Maternal allergy-preventive diet index, offspring infant diet diversity, and childhood allergic diseases

Type Article

Journal Article

Authors

Venter C, Pickett-Nairne K, Leung D, Fleischer D, O'Mahony L, Glueck DH, Dabelea D.

Year of publication

2025

Publication/Journal

Allergy

Volume

79

Issue

12

Pages

3475-3488

Abstract

Background: Studies of childhood diet diversity and allergic disease have not examined additional associations with an offspring allergy-linked maternal diet index during pregnancy. We studied both associations in a pre-birth cohort. Methods: Offspring allergic disease diagnoses were obtained from electronic medical records. Maternal and infant diet were self-reported. Adjusted parametric Weibull time-to-event models assessed associations between maternal diet index, infant diet diversity and time to development of allergic rhinitis, atopic dermatitis, asthma, wheeze, IgE-mediated food allergy, and a combined outcome of any allergic disease except for wheeze. Results: Infant diet diversity at 1 year was associated with the risk of the combined outcome between 1 and 4 years of age (p = .002). While both maternal diet index and infant diet diversity at 1 year were associated with the risk of the combined outcome between 1 and 4 years of age (both p < .05), infant diet diversity at 1 year did not modify the association between maternal diet index and the risk of the combined outcome between 1 and 4 years of age (p = .5). The group with the lowest risk of the combined allergy outcome had higher maternal diet index and higher infant diet diversity. Conclusions: The novel finding that both maternal diet index during pregnancy and infant diet diversity at 12 months are associated with the risk of a combined allergic disease outcome points to two targets for preventive interventions: maternal diet index scores during pregnancy and offspring diet diversity during infancy.

§ Dataset extract:
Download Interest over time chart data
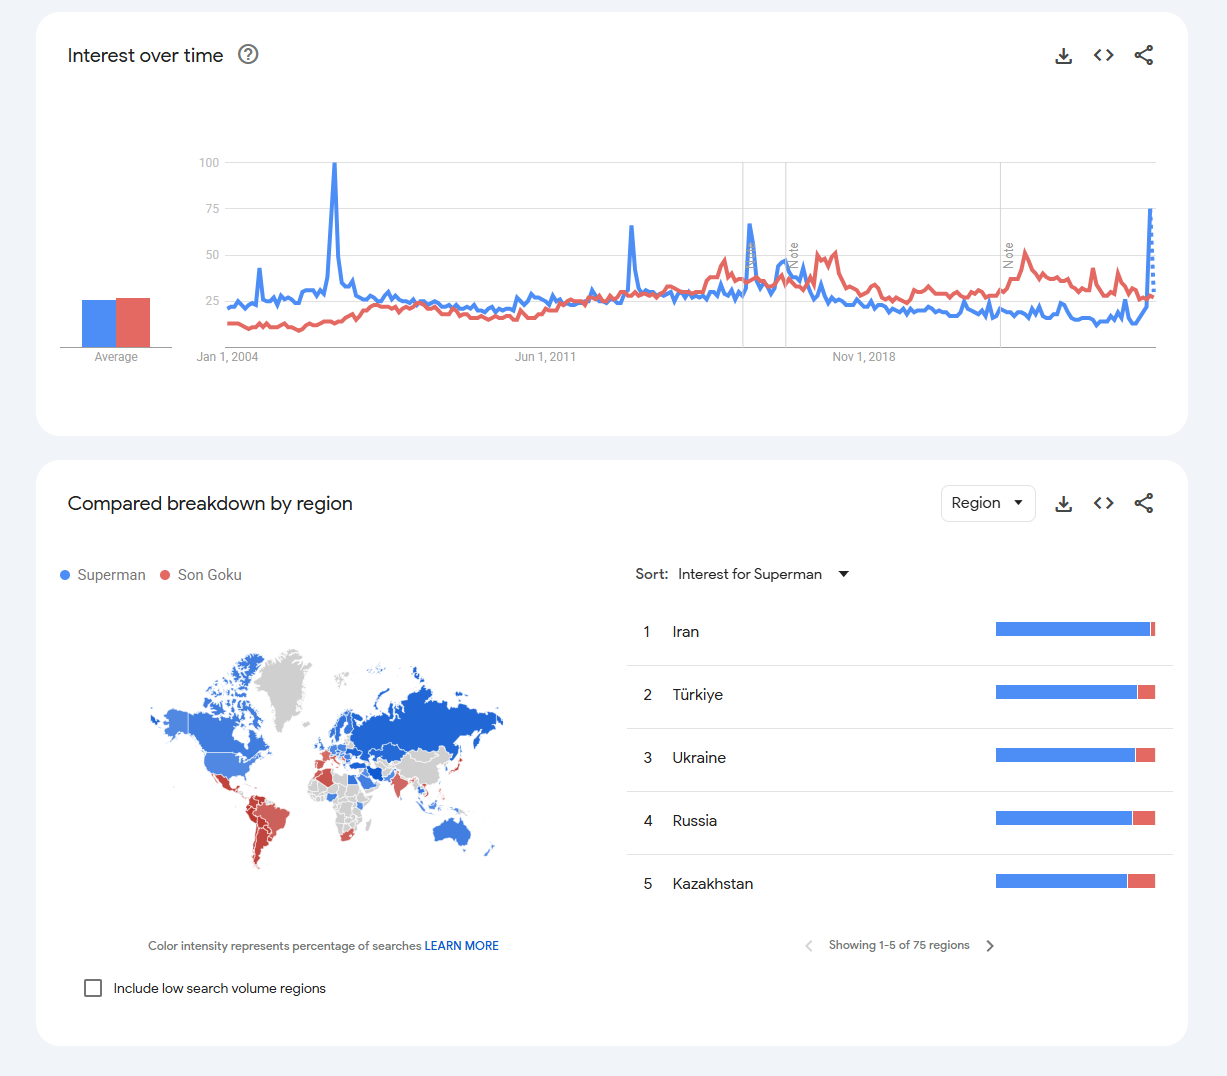 point(1063,56)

§ Work instruction 1:
Reproduce the maternal diet article between "Maternal allergy-preventive diet" and "DH, Dabelea D.", inclusive.
§ Work instruction 2:
According to the maternal diet article, where were the offspring allergic disease diagnoses obtained from?
§ Work instruction 3:
Decide whether each statement agrees with the maternal diet article. Answer yes or no, and quote the deciding words.
(a) Maternal and infant diet were self-reported.
(b) Infant diet diversity at 1 year modified the association between maternal diet index and the risk of the combined outcome.
(c) The combined outcome included wheeze.

§ Answer 1:
Maternal allergy-preventive diet index, offspring infant diet diversity, and childhood allergic diseases

Type Article

Journal Article

Authors

Venter C, Pickett-Nairne K, Leung D, Fleischer D, O'Mahony L, Glueck DH, Dabelea D.

§ Answer 2:
From electronic medical records.

§ Answer 3:
(a) Yes: "Maternal and infant diet were self-reported."
(b) No: "infant diet diversity at 1 year did not modify the association between maternal diet index and the risk of the combined outcome between 1 and 4 years of age (p = .5)"
(c) No: "a combined outcome of any allergic disease except for wheeze"